A bit more important to people are error rates. If a website loads in 2 seconds 99% of the time, they’re probably fine if it takes 5 seconds just 1% of the time. This is probably not a rate at which they’ll abandon you for a competitor. But if a page fails to load a full 1% of the time, you’re probably going to lose a certain number of customers. Despite this divergence, this doesn’t mean you need to have two entirely separate SLOs. You can use the data you have about both of these aspects of reliability to power a single SLI and SLO.

In this case, a reasonable SLO might read like the following:

99.9% of responses to our website will return a 2xx, 3xx, or 4xx HTTP code within 2,000 ms.

Note

You could absolutely get more detailed than this. For one example, we aren’t accounting for a potential long tail with percentiles. For another example, you often want to count 4xx response codes as “good” responses, because you don’t want to burn all of your error budget if someone with a large social media presence tweets out a link to a page that doesn’t exist. However, an elevated rate of them could also mean that your own website has links that don’t work. The difficulty comes from not knowing whether a request itself is “good” or not. Another example is that you’ll generally consider 5xx response codes as “bad,” but a 505 (while exceedingly rare in the real world) could be caused by a client when there is nothing wrong on your end. There are a lot of nuanced options at your disposal. Be as detailed (or simple!) as you need for your service and your realities—but no matter what your service looks like, it’s best to start simple and get more complicated later.

Having 99.9% of responses completing within our parameters seems reasonable. Just convert this into a number of page views and ask yourself how you’d feel if faced with this as a reality. From an events-based perspective, if you were browsing a website for dog clothing and only 1 in 1,000 clicks resulted in a slow load or an error, you’d almost certainly be able to shrug this off. The Wiener Shirt-zel Clothing Company has been able to track that the average user clicks on approximately 25 links per browsing session. This means that only 1 in 40 customers is expected to experience even a single bad response during their time on the site. Trying to fix the database problems that lead to these errors would be a major project that could take several quarters, and it’s been determined that users that experience an error rarely abandon their browsing, so the engineering, product, and business teams agree on 99.9%.

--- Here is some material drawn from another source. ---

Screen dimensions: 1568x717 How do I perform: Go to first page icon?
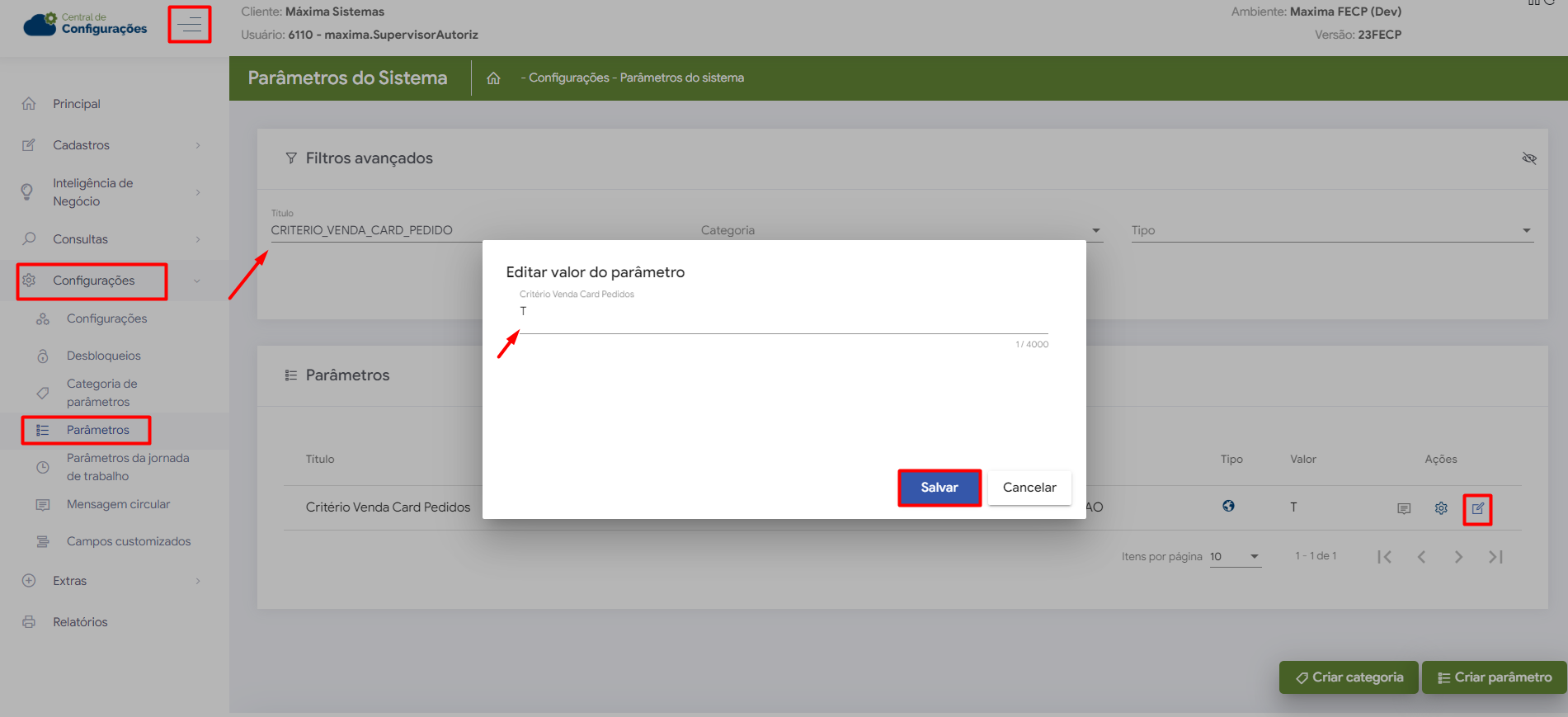pyautogui.click(x=1384, y=557)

As you may recall from Chapter 4, that translates to about 43 minutes of downtime per month. From a time-based perspective, the company certainly might lose some sales if the site were down for a full 43 minutes in a row, but this target does account for it being able to endure blips in reliability. Everything has trade-offs, and the company feels good about this target for now.

SLO: Search results

Now that we have general page loads covered, we can talk about a special class of page load: search results. Here again you can make things easier on yourself when you put yourself in your users’ shoes and think about what they expect.

Humans have come to expect computers to have to “think.” In fact, it is not unheard of for UI designers to purposely introduce delay into a task because if things happen too quickly, the human user at the other end of things will assume nothing happened or that there was some kind of problem. Those spinny circles or bars that fill up are sometimes just there for effect. For this reason, you can relax your SLO for search result page loads versus just visiting the front page. The Wiener Shirt-zel Clothing Company did some research and determined it could make the following changes to its search results SLO when compared with the front page load SLO:

  • Search results likely will take longer than a standard front page load, since the backend service is being asked to perform actual work instead of serving static assets that might already be cached.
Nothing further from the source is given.